WHAT THE EXERCISE ASKS: Tally the lines in the items below that contain the string "width", matching case exactly, and give only the number.

LISTED ENTRIES:
——

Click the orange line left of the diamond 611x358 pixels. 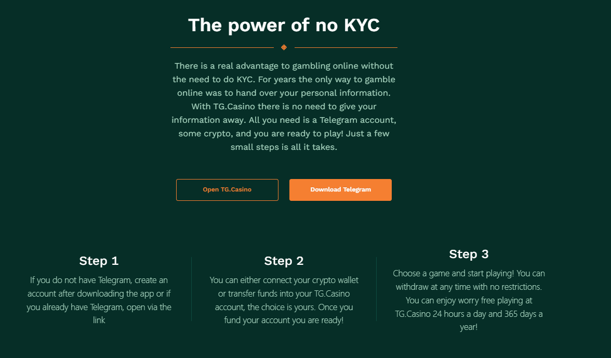point(222,48)
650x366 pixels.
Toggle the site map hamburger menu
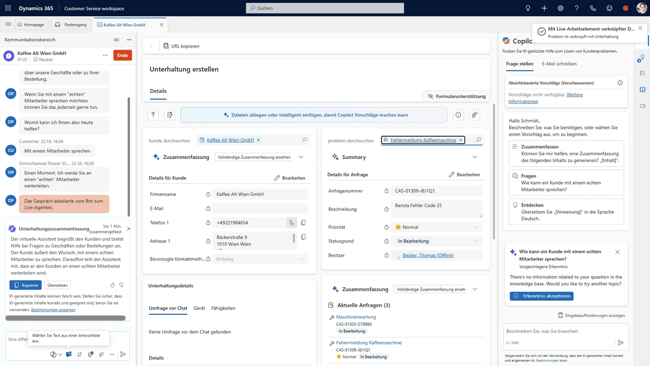(x=8, y=24)
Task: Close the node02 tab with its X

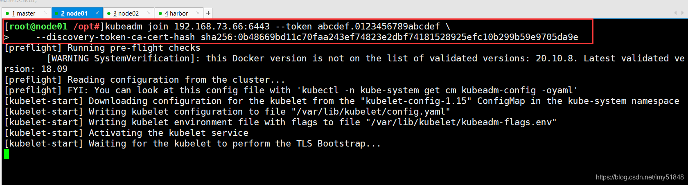Action: click(x=149, y=13)
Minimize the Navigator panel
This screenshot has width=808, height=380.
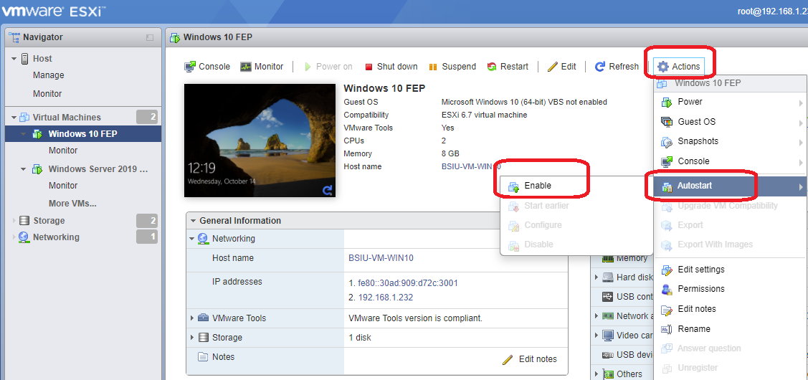pos(150,37)
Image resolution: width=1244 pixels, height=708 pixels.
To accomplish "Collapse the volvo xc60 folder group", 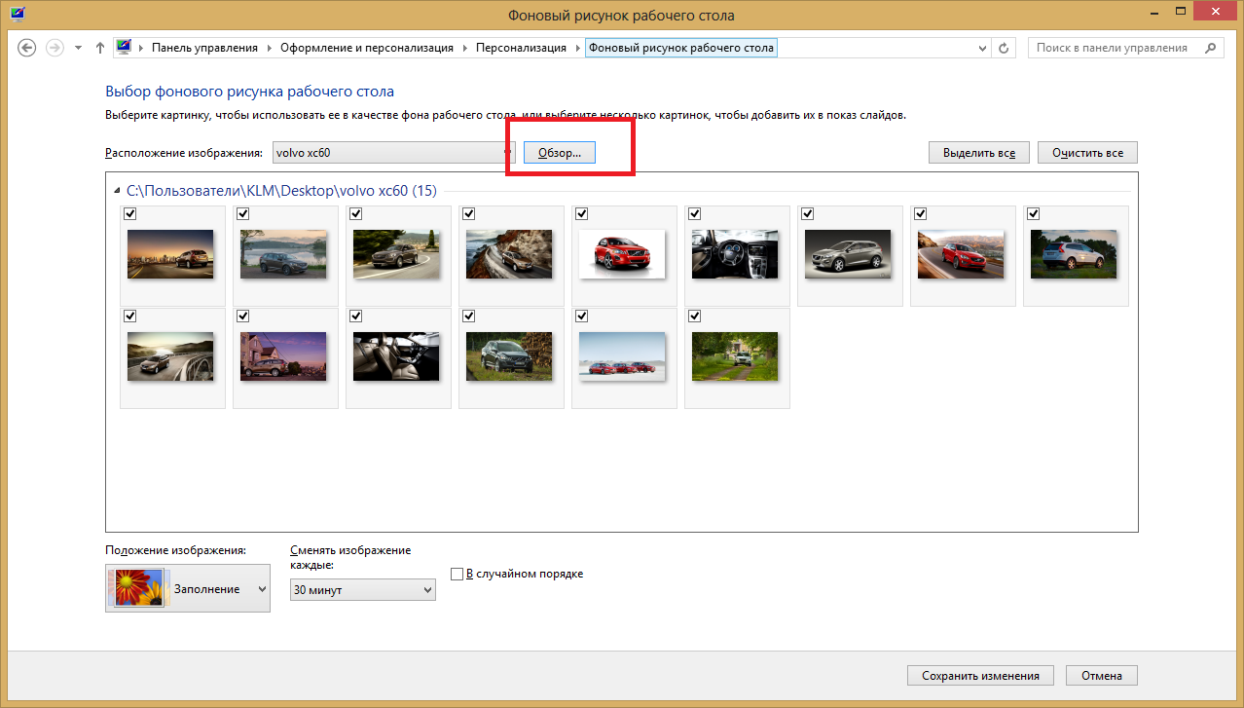I will coord(118,192).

——

EXERCISE ANSWER: 2